Recent All-Americans Jahlil Okafor and Tyus Jones are considered the most recent successful package deal. Like Newman and Stone, the two also played on the same USA Basketball team, held several of the same offers and are Duke bound.
But some are skeptical of whether Newman and Stone will follow through.
“There are only a few schools it could happen at,” said Jerry Meyer, the director of basketball recruiting for 247Sports. “I could see it happening at a place like Kansas, Kentucky, maybe UConn, maybe UCLA, but not many other places.”
“I’ve got several different theories on why this happens,” Rivals.com national basketball analyst Eric Bossi said. “For one, kids talk, and they don’t necessarily know what the plans are of each school that may be recruiting them. Oftentimes a kid will get asked ‘Who’s someone you’d like to play with in college?’ And they’ll say ‘I’d like to play with this person.’ It becomes a giant game of telephone and with Twitter and so many places that cover recruiting, it turns into ‘This kid says he wants to package deal with this kid’ when all he said is that he might want to play with that person in college.”
Both Newman and Stone are being recruited heavily by the likes of Kansas, Kentucky, N.C. State and were recently paid in-home visits by UConn head coach Kevin Ollie.
Newman told The Clarion-Ledger that Mississippi State is also one of the schools recruiting him the hardest, which leads to the elephant in the room:
If these two want be a package deal, what happens to Mississippi State, where Newman’s father, Horatio Webster, starred?

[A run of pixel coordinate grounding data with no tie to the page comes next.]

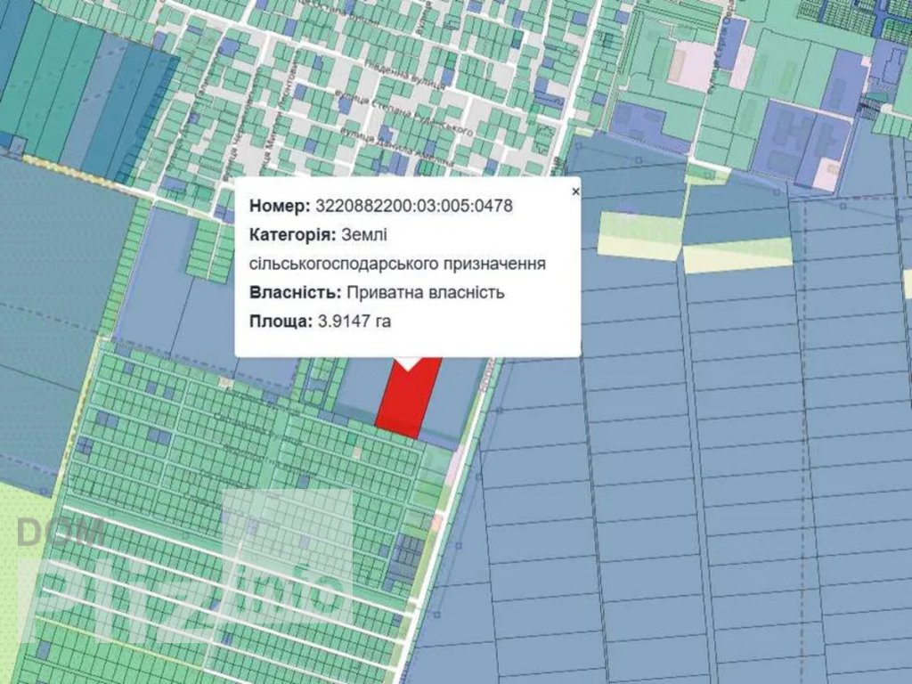Click the 'DOM' watermark text

[x=62, y=533]
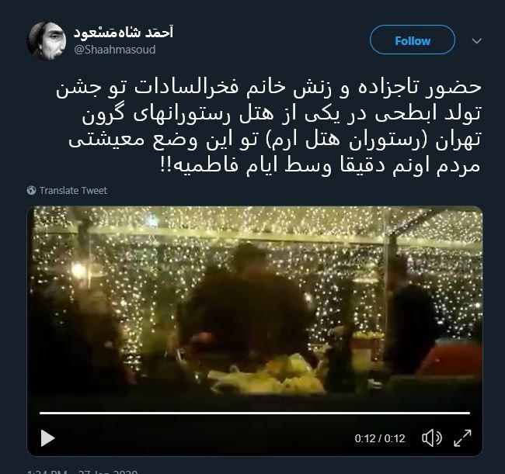
Task: Click the 0:12 / 0:12 time display
Action: (380, 438)
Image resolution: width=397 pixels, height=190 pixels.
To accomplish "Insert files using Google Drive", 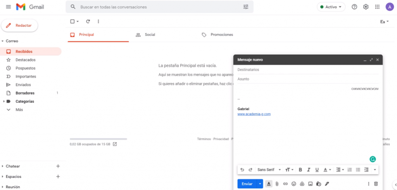I will coord(302,184).
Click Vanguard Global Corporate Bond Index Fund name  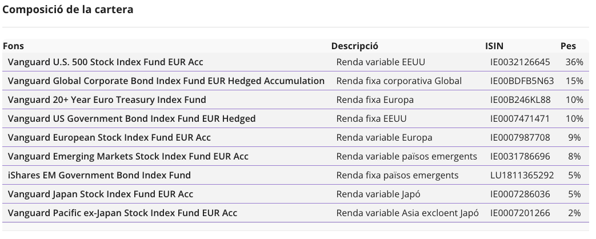166,81
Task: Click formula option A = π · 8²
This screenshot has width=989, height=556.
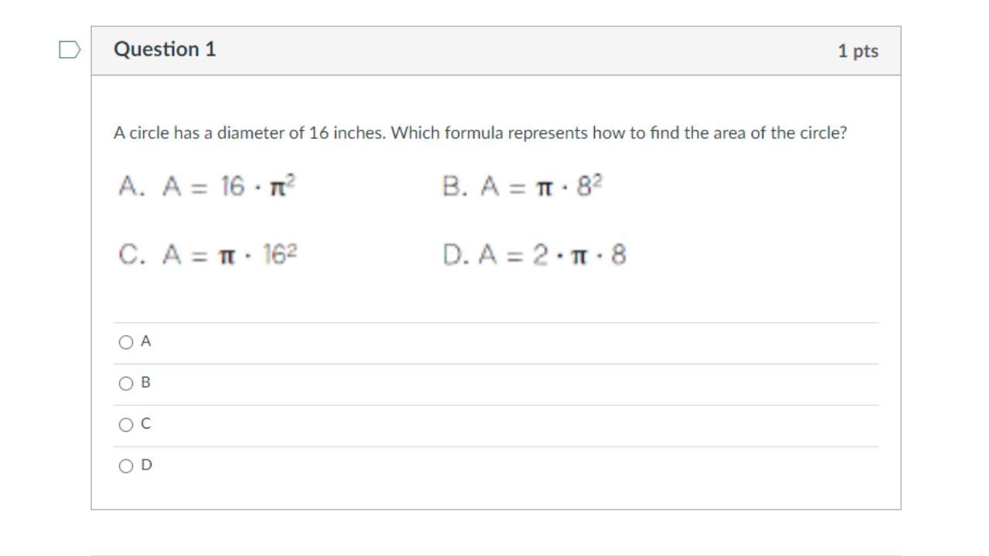Action: point(522,186)
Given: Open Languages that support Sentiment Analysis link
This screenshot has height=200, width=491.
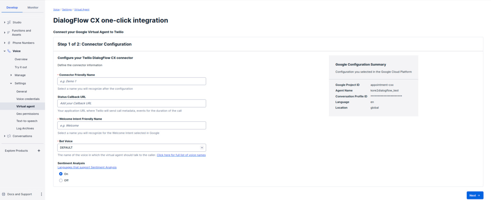Looking at the screenshot, I should 87,167.
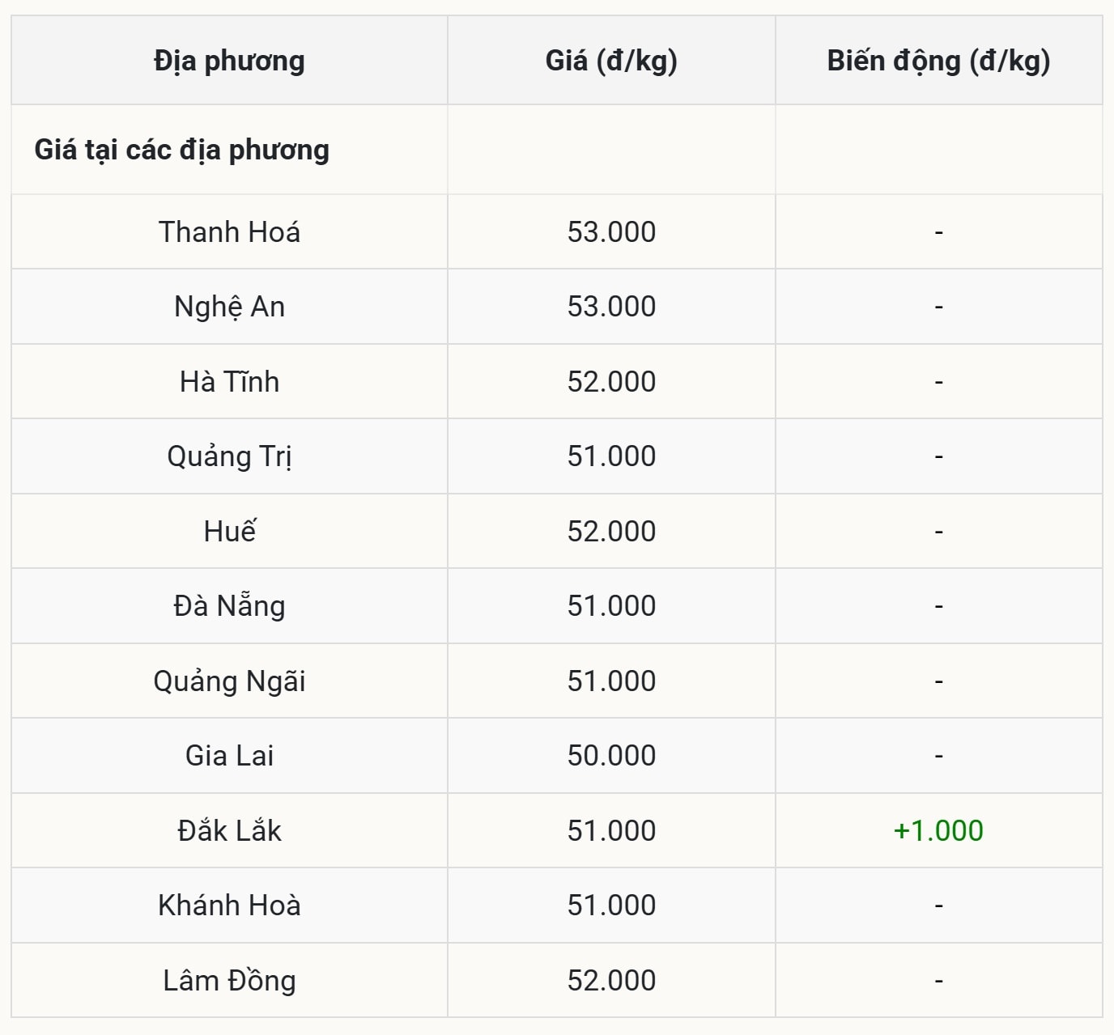This screenshot has height=1035, width=1114.
Task: Click the green +1.000 change value
Action: 938,831
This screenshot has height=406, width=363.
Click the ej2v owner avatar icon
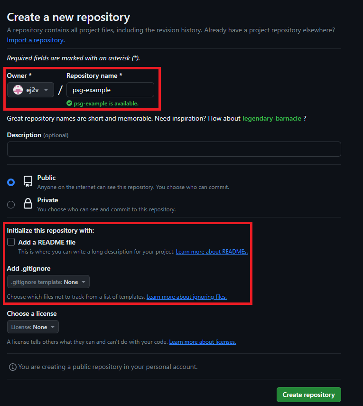pos(18,90)
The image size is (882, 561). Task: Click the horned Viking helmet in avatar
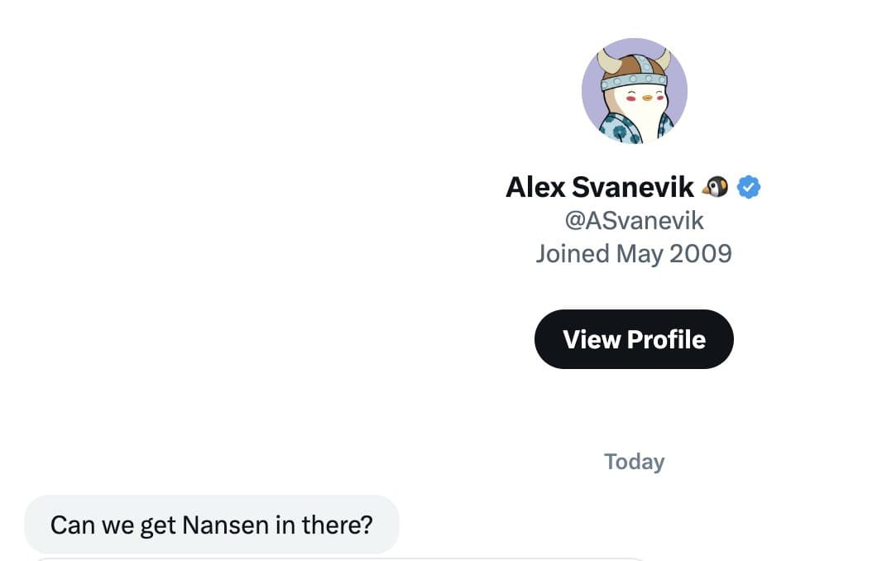click(x=634, y=68)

“The schools that are only recruiting one of the two are not going to stop recruiting that kid,” Meyer said. “But if this whole thing was really set in stone, why would these schools just recruit one player?”
Webster says he supports his son’s decision but has reiterated that it may not be as likely as the two hope.
“I told (Malik), ‘What if some school already has a point guard or a 2-guard? What if somebody already has a center?’ ” Webster said. “It’s good that they’ve made a bond and want to play together, but it might not happen.”